- Meeting abstract
- Open Access
Walking on an unpredictable irregular surface changes lower limb biomechanics and subjective perception compared to walking on a regular surface
Journal of Foot and Ankle Researchvolume 7, Article number: A81 (2014)
Irregular surface conditions, for instance, are present during trail walking. Modified treadmills can be used to produce such surface conditions in a laboratory environment . Walking on an irregular surface showed increased gait variability , which is regarded as a beneficial training stimulus . Thus, this study examined the effects of an unpredictable irregular surface (UIS) on lower limb biomechanics, locomotion variability, and subjective perception during treadmill walking.
Seventeen young, male, active participants walked at 5 km/h on a treadmill with predictable regular surface (PRS) and with UIS. The UIS was created by randomly attaching EVA dome shaped inserts (ط: 140 mm) of different height (10 mm and 15 mm) and hardness (40 and 70 Asker C) to the treadmill. In-shoe plantar pressures (200 Hz, Pedar X System, Novel, Germany), lower limb kinematics (200 Hz, Vicon Peak, United Kingdom), and EMG signals of five lower limb muscles (3000 Hz, Telemyo 2400 G2, Noraxon, USA) were recorded. Eight perception items were assessed subjectively (9-point Likert Scale). Biomechanical parameter mean magnitudes and mean standard deviations, as variability measure, of 16 steps were calculated. Variables were compared between surfaces by Wilcoxon signed rank tests (p<.05).

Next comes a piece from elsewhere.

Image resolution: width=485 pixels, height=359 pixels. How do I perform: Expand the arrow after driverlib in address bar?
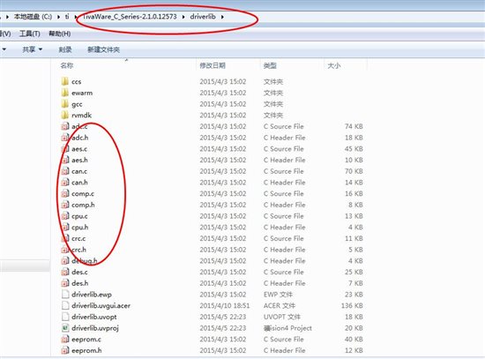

Step length increased, while step frequency decreased on UIS (p<.05). In-shoe pressure relative load magnitudes were consistent between conditions for five out of six masks, with only the medial midfoot loaded higher on UIS (p<.05). Relative load variability increased on UIS for all masks (p<.05). Small but significant kinematic differences at touchdown were found, with markedly greater variability on UIS: Reduced shoe-surface angle and ankle dorsiflexion, increased knee and hip flexion. The ankle joint showed decreased inversion at touchdown and increased maximum eversion on UIS, alongside higher variability (Table 1). Whereas muscle activity magnitude was similar for tibialis anterior and gastrocnemius medialis on both surfaces, it was increased for peroneus longus on UIS. In contrast, muscle activity variability was increased for tibialis anterior and gastrocnemius medialis on UIS, whereas it was similar for peroneus longus (Table 1). Subjectively, walking on UIS was more challenging (p<.05).

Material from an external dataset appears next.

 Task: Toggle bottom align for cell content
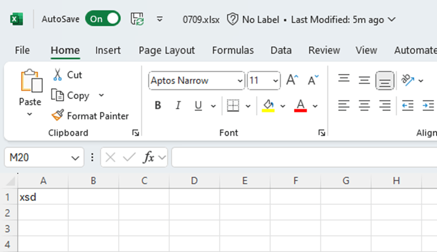coord(385,80)
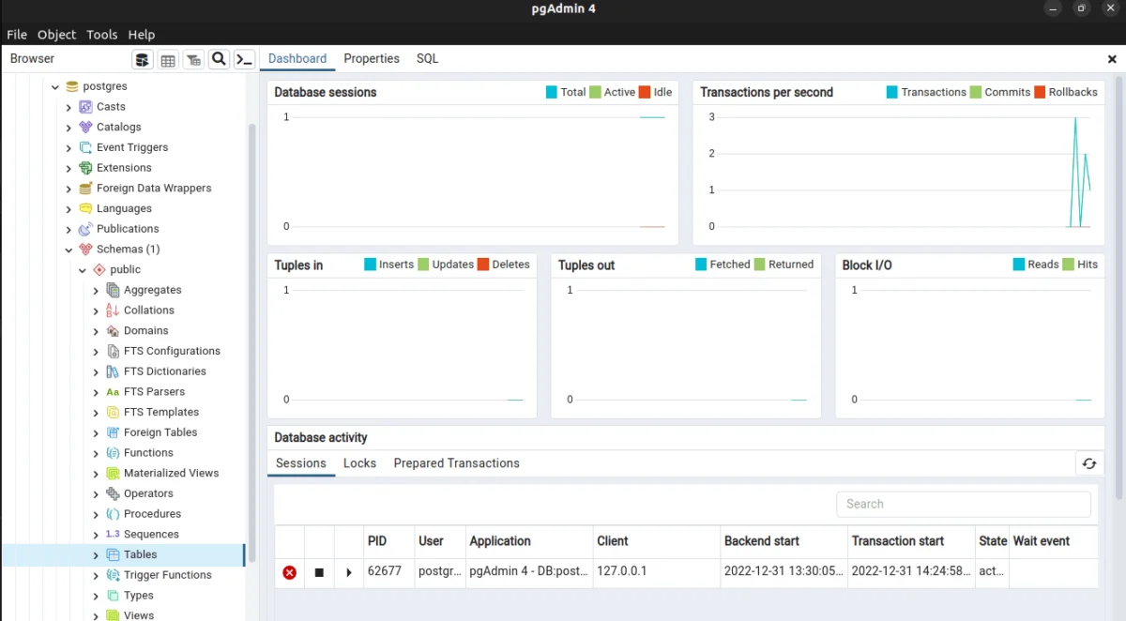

On UIS, muscle specific motor control strategies were applied. Frontal plane stabilization effort of the ankle joint was consistently increased throughout all ground contacts. Sagittal ankle joint mobilization and/or stabilization depended on specific perturbation effects of single ground contacts. Walking on UIS induced a more variable gait, thus stimulating enhancement of motor control patterns, resembling a positive training mechanism .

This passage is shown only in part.